Return every line from the rows below that contains the word "Follow".
╭─ Data for this exercise
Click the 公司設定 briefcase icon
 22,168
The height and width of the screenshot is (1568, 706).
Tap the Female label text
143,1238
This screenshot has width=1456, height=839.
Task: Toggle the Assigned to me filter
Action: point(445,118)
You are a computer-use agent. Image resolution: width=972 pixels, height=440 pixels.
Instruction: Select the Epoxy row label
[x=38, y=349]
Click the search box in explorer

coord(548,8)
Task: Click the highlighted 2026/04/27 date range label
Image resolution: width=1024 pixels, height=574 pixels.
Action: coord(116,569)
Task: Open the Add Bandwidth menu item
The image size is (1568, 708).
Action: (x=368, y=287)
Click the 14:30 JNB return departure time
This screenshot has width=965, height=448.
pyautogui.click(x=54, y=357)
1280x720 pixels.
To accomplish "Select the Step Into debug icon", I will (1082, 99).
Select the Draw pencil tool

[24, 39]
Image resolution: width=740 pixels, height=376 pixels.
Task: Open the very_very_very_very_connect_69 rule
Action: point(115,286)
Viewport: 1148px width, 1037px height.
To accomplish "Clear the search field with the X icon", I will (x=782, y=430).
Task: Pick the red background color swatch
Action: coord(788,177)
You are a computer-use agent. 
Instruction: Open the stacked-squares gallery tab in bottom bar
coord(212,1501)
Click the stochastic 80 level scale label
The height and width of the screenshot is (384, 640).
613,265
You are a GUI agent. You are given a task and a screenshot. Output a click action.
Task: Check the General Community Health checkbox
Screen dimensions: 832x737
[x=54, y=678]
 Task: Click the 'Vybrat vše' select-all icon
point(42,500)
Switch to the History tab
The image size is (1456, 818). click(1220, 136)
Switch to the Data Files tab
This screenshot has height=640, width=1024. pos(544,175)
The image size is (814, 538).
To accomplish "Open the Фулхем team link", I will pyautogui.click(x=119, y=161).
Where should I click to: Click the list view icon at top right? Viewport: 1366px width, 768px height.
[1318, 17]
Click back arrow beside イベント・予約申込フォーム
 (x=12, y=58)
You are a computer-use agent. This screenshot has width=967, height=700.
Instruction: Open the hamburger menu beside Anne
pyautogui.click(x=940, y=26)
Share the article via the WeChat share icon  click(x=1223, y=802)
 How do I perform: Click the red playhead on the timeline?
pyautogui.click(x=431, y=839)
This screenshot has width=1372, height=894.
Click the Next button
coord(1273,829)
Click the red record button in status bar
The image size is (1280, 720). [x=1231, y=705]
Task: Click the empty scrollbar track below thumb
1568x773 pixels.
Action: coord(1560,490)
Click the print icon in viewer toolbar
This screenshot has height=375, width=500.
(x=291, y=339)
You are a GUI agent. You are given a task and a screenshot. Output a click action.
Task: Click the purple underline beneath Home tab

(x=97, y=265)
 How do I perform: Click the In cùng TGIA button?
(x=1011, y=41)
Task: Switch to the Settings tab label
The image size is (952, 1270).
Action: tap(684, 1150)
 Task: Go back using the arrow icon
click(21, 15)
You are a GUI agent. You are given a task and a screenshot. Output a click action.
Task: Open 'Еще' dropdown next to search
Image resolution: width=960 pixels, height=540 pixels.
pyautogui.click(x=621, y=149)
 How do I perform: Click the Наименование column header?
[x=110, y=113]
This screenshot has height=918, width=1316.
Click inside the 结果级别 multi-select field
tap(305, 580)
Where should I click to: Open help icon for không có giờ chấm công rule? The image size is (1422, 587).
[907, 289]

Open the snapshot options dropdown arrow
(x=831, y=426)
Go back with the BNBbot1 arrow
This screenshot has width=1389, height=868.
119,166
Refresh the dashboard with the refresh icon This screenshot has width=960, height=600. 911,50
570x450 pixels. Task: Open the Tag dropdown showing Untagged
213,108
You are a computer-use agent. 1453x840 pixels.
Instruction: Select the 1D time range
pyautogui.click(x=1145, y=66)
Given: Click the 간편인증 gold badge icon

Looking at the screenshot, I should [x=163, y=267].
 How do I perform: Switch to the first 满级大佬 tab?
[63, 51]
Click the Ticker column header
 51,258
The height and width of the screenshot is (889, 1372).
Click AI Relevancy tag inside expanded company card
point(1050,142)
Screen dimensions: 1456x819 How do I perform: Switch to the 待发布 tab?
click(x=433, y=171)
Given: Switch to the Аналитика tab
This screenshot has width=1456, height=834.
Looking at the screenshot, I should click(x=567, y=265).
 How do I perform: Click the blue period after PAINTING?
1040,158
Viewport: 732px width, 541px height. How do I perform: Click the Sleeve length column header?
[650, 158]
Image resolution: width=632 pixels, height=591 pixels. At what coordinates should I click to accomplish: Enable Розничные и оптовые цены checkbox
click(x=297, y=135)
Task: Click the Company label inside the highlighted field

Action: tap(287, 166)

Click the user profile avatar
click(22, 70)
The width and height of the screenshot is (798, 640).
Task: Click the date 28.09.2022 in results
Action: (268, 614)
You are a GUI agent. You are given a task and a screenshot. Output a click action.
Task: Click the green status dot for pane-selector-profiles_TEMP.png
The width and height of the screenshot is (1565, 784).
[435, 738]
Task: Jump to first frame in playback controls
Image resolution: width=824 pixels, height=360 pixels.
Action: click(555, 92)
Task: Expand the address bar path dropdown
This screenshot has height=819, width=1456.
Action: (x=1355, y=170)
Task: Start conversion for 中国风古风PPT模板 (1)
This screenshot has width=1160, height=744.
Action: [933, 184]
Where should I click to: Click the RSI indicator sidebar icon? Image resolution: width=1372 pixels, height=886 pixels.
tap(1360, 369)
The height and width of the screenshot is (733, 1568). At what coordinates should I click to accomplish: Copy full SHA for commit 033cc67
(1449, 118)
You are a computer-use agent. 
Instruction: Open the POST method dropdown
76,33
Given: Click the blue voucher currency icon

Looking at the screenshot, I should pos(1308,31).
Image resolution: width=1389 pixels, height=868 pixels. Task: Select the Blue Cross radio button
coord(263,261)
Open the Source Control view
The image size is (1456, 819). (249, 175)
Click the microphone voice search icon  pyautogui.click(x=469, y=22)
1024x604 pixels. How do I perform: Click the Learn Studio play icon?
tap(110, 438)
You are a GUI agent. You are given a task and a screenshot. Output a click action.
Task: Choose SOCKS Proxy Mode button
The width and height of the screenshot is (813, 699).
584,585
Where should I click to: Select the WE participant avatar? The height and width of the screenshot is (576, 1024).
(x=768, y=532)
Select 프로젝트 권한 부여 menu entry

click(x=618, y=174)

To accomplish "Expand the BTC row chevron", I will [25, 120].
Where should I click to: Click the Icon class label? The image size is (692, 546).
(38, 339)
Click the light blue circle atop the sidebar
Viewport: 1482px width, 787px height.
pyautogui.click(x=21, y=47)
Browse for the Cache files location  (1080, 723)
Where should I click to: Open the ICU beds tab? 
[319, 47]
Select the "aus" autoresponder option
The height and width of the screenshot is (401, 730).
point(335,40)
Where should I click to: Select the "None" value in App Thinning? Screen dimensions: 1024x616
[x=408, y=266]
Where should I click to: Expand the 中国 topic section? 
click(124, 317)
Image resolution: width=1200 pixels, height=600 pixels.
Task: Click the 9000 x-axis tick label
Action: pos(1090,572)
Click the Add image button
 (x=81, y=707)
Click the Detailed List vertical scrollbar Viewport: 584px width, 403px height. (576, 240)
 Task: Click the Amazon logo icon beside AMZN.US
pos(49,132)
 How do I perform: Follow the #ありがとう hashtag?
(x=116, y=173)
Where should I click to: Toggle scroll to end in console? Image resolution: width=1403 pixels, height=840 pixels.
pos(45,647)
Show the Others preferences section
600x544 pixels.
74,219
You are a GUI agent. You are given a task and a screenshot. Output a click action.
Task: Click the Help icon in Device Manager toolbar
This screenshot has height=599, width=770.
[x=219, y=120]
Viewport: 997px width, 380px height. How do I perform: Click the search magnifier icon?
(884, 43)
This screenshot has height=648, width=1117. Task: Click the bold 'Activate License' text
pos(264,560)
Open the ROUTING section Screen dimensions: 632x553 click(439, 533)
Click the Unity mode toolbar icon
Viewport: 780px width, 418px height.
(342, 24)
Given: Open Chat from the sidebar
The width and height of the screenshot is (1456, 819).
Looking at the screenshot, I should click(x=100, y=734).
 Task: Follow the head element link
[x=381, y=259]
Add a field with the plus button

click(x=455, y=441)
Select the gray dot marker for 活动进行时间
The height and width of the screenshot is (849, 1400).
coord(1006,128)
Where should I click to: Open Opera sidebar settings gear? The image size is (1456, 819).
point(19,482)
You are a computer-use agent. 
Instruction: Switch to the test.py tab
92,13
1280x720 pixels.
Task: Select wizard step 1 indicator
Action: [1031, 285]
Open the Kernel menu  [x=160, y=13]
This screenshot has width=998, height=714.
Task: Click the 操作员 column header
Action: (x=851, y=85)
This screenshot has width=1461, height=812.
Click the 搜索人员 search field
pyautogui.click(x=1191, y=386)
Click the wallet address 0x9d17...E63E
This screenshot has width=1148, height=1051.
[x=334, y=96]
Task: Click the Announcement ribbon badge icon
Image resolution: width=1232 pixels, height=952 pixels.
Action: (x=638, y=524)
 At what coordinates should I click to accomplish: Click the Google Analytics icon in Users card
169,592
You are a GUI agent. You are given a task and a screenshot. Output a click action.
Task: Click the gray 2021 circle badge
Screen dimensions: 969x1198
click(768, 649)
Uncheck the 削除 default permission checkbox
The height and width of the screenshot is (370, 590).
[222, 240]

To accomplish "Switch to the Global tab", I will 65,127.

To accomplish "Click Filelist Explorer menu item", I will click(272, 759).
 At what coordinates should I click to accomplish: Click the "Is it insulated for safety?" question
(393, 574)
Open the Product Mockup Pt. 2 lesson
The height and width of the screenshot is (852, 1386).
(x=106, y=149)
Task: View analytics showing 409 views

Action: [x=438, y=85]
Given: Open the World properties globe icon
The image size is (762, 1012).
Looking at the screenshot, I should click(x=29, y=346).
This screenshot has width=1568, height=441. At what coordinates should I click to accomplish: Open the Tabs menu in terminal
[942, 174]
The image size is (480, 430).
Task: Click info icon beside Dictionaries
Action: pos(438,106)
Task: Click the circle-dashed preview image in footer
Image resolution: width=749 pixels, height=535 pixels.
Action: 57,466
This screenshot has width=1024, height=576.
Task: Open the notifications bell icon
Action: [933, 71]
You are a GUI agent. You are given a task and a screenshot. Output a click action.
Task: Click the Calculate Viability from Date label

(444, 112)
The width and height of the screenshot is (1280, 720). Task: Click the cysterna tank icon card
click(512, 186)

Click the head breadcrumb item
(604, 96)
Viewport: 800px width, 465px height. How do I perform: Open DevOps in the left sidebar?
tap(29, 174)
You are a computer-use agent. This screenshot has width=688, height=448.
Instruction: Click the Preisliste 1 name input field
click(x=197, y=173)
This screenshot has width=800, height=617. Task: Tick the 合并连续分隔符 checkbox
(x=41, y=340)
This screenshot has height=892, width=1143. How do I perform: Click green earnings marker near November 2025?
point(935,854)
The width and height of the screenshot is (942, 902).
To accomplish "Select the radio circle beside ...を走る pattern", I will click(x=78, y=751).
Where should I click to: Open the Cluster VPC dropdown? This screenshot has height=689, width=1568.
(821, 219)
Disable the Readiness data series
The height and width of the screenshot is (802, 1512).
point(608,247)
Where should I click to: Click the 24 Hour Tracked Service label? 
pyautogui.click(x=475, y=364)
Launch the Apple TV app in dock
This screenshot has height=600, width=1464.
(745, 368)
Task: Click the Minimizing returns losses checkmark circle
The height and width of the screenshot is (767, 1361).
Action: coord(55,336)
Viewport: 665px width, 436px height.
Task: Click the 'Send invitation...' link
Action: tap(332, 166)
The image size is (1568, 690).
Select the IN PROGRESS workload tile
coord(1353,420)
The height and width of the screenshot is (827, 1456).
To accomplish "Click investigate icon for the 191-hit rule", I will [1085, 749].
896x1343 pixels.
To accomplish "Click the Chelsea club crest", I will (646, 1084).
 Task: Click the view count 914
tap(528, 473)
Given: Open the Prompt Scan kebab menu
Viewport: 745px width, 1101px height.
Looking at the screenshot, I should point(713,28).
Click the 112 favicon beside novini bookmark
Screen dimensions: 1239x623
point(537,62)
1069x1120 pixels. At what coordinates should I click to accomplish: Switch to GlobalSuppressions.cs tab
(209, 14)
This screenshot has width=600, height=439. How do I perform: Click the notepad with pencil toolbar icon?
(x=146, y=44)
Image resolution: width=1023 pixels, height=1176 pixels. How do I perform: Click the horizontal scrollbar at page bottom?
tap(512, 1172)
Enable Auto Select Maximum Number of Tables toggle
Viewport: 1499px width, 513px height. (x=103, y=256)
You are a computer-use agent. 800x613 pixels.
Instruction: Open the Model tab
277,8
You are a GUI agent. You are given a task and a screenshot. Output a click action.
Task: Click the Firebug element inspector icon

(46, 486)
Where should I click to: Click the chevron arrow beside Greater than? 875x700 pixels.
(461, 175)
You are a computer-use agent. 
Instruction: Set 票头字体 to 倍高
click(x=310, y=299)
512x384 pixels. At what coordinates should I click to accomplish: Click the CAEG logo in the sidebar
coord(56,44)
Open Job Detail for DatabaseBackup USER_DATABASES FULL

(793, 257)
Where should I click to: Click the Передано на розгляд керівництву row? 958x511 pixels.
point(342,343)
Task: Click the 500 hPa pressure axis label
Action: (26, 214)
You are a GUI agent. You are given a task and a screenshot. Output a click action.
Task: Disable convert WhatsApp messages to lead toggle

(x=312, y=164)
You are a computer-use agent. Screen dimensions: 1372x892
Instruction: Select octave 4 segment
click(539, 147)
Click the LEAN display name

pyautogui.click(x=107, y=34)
╰─
Response below:
 How do I perform: Follow the #ありがとう hashtag?
 Task: Follow the head element link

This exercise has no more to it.